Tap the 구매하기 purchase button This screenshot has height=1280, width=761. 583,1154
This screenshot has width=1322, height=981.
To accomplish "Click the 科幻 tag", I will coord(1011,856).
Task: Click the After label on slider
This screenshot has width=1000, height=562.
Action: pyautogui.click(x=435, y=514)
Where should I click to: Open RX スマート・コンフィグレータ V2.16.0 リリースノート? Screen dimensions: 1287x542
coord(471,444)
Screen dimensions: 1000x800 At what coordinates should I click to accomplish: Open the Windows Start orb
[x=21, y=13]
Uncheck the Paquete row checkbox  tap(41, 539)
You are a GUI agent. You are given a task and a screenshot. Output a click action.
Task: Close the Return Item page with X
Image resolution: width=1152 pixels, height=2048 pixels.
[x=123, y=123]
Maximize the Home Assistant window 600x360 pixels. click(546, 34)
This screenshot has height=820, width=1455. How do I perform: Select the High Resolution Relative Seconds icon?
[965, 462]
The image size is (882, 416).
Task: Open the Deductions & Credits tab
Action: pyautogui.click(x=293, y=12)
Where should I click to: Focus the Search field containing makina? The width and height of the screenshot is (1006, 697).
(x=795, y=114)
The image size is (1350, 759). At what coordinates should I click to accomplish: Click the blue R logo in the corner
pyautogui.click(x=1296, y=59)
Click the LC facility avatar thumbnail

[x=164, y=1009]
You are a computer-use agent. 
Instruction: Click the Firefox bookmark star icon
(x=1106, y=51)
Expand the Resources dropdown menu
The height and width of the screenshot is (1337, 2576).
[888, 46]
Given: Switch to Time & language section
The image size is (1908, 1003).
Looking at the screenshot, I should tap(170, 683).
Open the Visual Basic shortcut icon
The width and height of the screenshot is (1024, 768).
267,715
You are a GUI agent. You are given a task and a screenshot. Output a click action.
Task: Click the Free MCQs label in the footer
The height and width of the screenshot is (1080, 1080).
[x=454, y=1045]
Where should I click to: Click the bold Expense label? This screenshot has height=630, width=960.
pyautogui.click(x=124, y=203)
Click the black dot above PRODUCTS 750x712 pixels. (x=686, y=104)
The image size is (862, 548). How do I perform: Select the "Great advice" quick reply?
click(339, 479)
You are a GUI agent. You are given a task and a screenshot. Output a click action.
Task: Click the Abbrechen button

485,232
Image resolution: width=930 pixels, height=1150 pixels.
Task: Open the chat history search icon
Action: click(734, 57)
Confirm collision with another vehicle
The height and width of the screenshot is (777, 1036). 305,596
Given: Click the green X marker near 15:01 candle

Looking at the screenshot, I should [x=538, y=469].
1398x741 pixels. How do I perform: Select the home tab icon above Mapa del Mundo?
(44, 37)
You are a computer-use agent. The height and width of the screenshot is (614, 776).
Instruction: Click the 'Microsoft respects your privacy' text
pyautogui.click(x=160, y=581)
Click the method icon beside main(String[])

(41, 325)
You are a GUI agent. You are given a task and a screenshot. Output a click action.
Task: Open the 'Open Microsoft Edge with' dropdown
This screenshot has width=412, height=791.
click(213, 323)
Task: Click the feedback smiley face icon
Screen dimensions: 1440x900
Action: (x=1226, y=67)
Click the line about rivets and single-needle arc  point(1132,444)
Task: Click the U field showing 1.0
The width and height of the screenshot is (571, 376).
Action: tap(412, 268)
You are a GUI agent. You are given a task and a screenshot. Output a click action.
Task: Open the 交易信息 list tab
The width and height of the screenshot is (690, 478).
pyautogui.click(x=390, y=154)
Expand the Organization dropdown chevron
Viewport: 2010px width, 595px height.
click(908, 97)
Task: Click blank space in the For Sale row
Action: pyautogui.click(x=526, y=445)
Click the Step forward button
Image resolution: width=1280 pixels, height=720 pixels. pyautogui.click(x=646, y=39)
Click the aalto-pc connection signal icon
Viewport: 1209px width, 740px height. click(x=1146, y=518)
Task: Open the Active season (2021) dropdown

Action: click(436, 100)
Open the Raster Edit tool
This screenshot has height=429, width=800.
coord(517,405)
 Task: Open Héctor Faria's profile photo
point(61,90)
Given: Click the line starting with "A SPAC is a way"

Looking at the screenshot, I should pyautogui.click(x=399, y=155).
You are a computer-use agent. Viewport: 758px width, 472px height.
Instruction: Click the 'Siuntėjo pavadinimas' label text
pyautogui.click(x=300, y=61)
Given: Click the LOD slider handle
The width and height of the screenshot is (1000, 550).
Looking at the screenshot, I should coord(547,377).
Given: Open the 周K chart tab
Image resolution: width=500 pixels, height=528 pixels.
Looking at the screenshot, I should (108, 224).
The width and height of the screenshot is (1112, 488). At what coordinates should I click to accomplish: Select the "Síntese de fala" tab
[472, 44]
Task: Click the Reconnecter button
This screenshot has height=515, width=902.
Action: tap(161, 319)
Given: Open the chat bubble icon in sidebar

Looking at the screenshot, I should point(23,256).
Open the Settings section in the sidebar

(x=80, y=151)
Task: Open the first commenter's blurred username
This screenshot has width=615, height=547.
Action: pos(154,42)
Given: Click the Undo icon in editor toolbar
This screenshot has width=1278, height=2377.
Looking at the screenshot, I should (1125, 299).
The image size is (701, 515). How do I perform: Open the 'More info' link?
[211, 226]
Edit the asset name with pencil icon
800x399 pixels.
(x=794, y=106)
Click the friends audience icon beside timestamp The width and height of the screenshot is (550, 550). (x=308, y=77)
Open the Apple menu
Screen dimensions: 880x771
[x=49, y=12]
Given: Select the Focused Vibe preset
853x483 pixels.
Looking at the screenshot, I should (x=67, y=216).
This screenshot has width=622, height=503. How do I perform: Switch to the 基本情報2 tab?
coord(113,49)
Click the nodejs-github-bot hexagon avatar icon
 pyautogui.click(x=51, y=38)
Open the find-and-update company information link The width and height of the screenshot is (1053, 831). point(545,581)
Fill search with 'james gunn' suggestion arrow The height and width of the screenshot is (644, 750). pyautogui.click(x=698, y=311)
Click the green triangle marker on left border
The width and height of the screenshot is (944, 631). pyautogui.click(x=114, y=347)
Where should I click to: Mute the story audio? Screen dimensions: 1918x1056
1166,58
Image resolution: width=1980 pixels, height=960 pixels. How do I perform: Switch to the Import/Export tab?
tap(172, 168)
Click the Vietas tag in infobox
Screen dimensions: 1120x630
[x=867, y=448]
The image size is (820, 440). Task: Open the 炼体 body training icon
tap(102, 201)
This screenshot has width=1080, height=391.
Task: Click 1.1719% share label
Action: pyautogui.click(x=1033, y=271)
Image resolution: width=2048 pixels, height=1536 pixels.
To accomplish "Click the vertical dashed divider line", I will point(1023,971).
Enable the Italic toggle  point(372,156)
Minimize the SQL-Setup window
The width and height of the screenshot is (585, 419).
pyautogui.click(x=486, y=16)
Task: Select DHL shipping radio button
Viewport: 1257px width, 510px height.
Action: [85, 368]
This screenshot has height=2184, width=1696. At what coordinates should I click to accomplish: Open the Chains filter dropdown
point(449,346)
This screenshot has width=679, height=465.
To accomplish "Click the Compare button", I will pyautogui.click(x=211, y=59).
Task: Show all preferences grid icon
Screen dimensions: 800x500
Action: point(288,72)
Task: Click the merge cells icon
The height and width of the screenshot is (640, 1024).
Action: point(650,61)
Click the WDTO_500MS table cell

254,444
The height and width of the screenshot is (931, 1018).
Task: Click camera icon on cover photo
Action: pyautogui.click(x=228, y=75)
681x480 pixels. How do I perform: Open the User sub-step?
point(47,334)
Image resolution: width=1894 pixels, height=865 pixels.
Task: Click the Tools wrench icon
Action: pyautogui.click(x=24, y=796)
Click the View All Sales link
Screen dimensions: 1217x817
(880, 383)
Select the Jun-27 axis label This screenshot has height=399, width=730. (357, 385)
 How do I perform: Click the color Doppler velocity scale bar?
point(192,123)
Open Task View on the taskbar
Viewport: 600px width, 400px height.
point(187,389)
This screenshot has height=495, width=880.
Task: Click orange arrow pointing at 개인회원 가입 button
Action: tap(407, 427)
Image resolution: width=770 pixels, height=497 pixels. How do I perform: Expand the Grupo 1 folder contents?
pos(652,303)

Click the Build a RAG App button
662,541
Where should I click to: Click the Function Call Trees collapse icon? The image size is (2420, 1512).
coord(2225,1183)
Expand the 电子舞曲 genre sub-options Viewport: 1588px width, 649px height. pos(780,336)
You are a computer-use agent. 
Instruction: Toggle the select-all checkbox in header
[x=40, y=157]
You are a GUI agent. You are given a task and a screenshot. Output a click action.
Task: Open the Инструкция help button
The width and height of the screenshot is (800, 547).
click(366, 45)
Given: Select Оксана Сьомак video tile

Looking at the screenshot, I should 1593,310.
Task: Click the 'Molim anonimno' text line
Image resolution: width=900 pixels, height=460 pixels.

Exercise> Give back exactly the lines of the listing above that run from the line with "Click the friends" to the line with "Task: Select DHL shipping radio button", inclusive.

Solution to this exercise>
Click the friends audience icon beside timestamp The width and height of the screenshot is (550, 550). (x=308, y=77)
Open the Apple menu
Screen dimensions: 880x771
[x=49, y=12]
Given: Select the Focused Vibe preset
853x483 pixels.
Looking at the screenshot, I should (x=67, y=216).
This screenshot has width=622, height=503. How do I perform: Switch to the 基本情報2 tab?
coord(113,49)
Click the nodejs-github-bot hexagon avatar icon
 pyautogui.click(x=51, y=38)
Open the find-and-update company information link The width and height of the screenshot is (1053, 831). point(545,581)
Fill search with 'james gunn' suggestion arrow The height and width of the screenshot is (644, 750). pyautogui.click(x=698, y=311)
Click the green triangle marker on left border
The width and height of the screenshot is (944, 631). pyautogui.click(x=114, y=347)
Where should I click to: Mute the story audio? Screen dimensions: 1918x1056
1166,58
Image resolution: width=1980 pixels, height=960 pixels. How do I perform: Switch to the Import/Export tab?
tap(172, 168)
Click the Vietas tag in infobox
Screen dimensions: 1120x630
[x=867, y=448]
The image size is (820, 440). Task: Open the 炼体 body training icon
tap(102, 201)
This screenshot has width=1080, height=391.
Task: Click 1.1719% share label
Action: pyautogui.click(x=1033, y=271)
Image resolution: width=2048 pixels, height=1536 pixels.
To accomplish "Click the vertical dashed divider line", I will point(1023,971).
Enable the Italic toggle  point(372,156)
Minimize the SQL-Setup window
The width and height of the screenshot is (585, 419).
pyautogui.click(x=486, y=16)
Task: Select DHL shipping radio button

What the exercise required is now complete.